When implemented on x64 hardware with a recent processor, performance improves significantly, and the SDK will automatically select the optimal execution provider (CPU / DirectML / CUDA) for each model.

  • Model quality: While qwen2.5-0.5b is a quick and compact model suitable for laptops, it’s not as powerful as GPT-4. If you have enough RAM and require better reasoning, consider switching to phi-4-mini or mistral-nemo-12b-instruct.
  • STT is limited to English: Presently, the available Nemotron streaming model is ...-en-0.6b. Multilingual versions should arrive soon.
  • Browser microphone requires a real browser: Automated browsers (like Playwright or Puppeteer) default to denying getUserMedia. Open the page in supported browsers like Edge, Chrome, or Firefox to grant access and record audio properly.
  • No agent framework exists yet: This example operates as a simple one-turn interaction with a chat client—it's not designed for tool calling, planning, or multi-agent orchestration. Integrating the Microsoft Agent Framework would be a logical extension to enhance functionality.

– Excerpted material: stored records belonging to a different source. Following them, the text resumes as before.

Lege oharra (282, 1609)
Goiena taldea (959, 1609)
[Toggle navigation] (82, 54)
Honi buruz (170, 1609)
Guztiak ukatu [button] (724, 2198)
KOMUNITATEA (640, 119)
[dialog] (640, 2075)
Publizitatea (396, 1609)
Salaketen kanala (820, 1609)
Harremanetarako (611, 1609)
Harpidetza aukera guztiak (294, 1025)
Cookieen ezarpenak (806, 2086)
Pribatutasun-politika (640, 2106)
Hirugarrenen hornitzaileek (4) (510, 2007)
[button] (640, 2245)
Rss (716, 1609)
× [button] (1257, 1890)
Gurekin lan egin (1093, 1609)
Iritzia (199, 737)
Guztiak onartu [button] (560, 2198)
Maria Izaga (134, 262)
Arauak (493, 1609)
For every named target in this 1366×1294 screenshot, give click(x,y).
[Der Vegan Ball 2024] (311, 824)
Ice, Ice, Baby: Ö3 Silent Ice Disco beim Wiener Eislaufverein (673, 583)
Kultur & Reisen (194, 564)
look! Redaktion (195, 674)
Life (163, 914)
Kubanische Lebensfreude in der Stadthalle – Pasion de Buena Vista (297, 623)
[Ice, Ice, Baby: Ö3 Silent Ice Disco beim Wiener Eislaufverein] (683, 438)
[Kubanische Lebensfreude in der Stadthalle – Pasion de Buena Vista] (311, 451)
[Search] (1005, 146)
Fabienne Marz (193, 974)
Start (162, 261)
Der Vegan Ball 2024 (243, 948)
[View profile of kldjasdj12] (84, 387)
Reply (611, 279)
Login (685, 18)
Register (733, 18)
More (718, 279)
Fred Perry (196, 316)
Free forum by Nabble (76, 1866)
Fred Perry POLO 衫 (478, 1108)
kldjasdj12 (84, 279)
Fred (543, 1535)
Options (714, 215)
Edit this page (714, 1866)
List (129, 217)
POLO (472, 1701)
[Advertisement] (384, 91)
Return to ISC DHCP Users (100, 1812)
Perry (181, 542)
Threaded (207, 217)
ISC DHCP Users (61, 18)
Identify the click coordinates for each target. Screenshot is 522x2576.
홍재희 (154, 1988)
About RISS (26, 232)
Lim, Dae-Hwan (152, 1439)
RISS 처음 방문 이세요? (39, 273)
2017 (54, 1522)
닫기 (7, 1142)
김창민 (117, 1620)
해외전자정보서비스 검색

Running everything locally addresses privacy issues related to cloud data transmission, but it doesn't eliminate accountability:

  • Ensure recording is disclosed: The browser prompts for microphone permission; your user interface should clearly indicate when recording is active. The example uses a red button and a "Recording…" banner to convey this.
  • Avoid logging raw audio: The sample application writes audio to a temporary NamedTemporaryFile and deletes it post-transcription. Always treat WAV files as sensitive data, even when stored securely on the device.
  • Beware of small model hallucinations: While a 0.5B chat model can deliver quick responses, it may not always provide accurate information. For critical answers, consider using retrieval processes or escalate to a larger model for increased accuracy.
  1. Clone the repository from github.com/leestott/fl-nemotron.
  2. Run ./setup.ps1 (or ./setup.sh) to create a virtual environment and install the SDK.
  3. Execute python scripts/prefetch.py nemotron-speech-streaming-en-0.6b qwen2.5-0.5b to download both models.
  4. Start the application with .venv\Scripts\uvicorn.exe app:app --app-dir src --port 8000.
  5. Access http://127.0.0.1:8000 in a browser and click the button.
  • Ensure that foundry-local-sdk >= 1.1.0 is installed, as earlier SDKs cannot access the Nemotron Speech Streaming model.
  • Utilize the LiveAudioTranscriptionSession API for Nemotron instead of AudioClient.transcribe().
  • Encode WAV formats in the browser to avoid adding an extra heavy server-side dependency like ffmpeg.
  • Push audio chunks on a separate worker thread and read from the main one to prevent deadlocks.
  • A compact Foundry Local chat model combined with Nemotron STT creates a reliable local voice system all within one Python process—no cloud connection, no keys, and no data egress.